The idea that the photo-documentarian’s purpose is to produce a record of the event as untainted as possible by personal biases or preferences is taken up by Moore: “I have always dissociated myself completely from making any critical comment, conspicuously, in a photograph.”34 He and Argelander further emphasize that a photo-document of a performance is a record of the performer’s work, not an artwork by the photographer. Moore compares performance documentation to reproducing static artworks: “There is a similarity in approach to documenting sculpture and documenting performance. What you’re trying to do is to do justice, as much as you are able to, to the intent of the artist, rather than impose your own point of view on it.”35 Much of his conversation with Argelander, as well as Argelander’s own ruminations, concerns technical issues that the photo-documentarian must address, including what kind of cameras, lenses, and shots to use. Argelander asserts that “photographers who shoot only close-ups and medium views are not photo-documentors” since the idea is to capture as much of the performance as possible and to remain faithful to a spectator’s visual perspective.36 This perspective is necessary to produce images to function as the “surrogate performances” for which Kirby calls.

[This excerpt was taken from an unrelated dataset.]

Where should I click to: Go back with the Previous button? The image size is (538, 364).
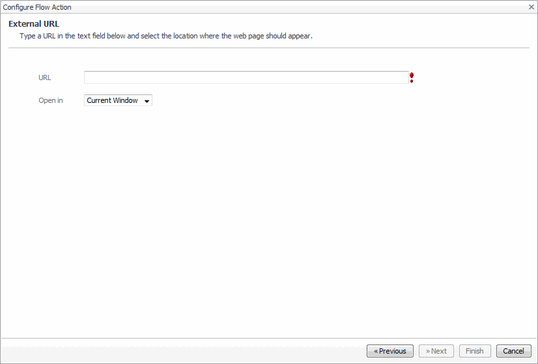390,351
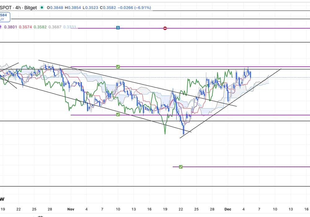Click green check marker on lowest purple line

tap(181, 167)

The idea of documenting performances in photographs does not emerge from Argelander’s article as purely unproblematic, however. One of the issues that comes up can be called the problem of the iconic image. In the interview, Moore and his wife, Barbara, point to the way performances come to be represented by a very small number of published images, or even a single image, which Barbara Moore describes as a self-perpetuating misrepresentation since the publication of certain images increases interest only in those particular images, which become divorced from the performance as a whole while simultaneously representing it.37 Barbara Moore mentions Yvonne Rainer in this context; two of the many other performance artists whose work has suffered this fate are Robert Morris and Carolee Schneemann. Their collaborative performance Site (1964), which was photographed by Moore and also by Hans Namuth, is generally represented in print by only two images, one of which has been repeated so often that it has become the iconic sign for the whole performance. The same is true of Schneemann’s Interior Scroll (1975), which has long been represented by a single photograph by Anthony McCall.38

Although Babette Mangolte—who came to New York in the early 1970s and photographed avant-garde theater, dance (especially Trisha Brown and Yvonne Rainer), and performance art—belongs to the artistic generation that came of age in the 1970s rather than the 1960s, she retrospectively describes her work as a performance photo-documentarian in terms that closely parallel Kirby’s and Moore’s. She writes of going to one of Richard Foreman’s theatrical productions in 1970: “What I saw was extraordinary but only four other people were there to see it. Therefore recording it was an absolute necessity. Somebody had to preserve [it] for posterity.”39 For Mangolte at this time: “photography was not about passing judgment, on the contrary, it was about absolute objectivity. … The justification for shooting the photographs was solely that they should exist. How the photographs would be used was left vague because they were made for others who would make sense of them, if not now then sometime in the future. Making the work visible for my contemporaries was not my primary impulse.”40 To these ends, she developed an approach to shooting performances meant to foster “automatism”—shooting very quickly and giving as little consideration to choice of shot and camera setup as possible. “Getting it was better than missing it even if technically it wasn’t a ‘good photograph.’”41 Kirby’s sense of urgency around the need to document the performances happening on New York’s art scene and his emphasis on objectivity and the preservation of performances for future audiences find sympathetic resonance in Moore’s and Mangolte’s descriptions of their respective photographic practices.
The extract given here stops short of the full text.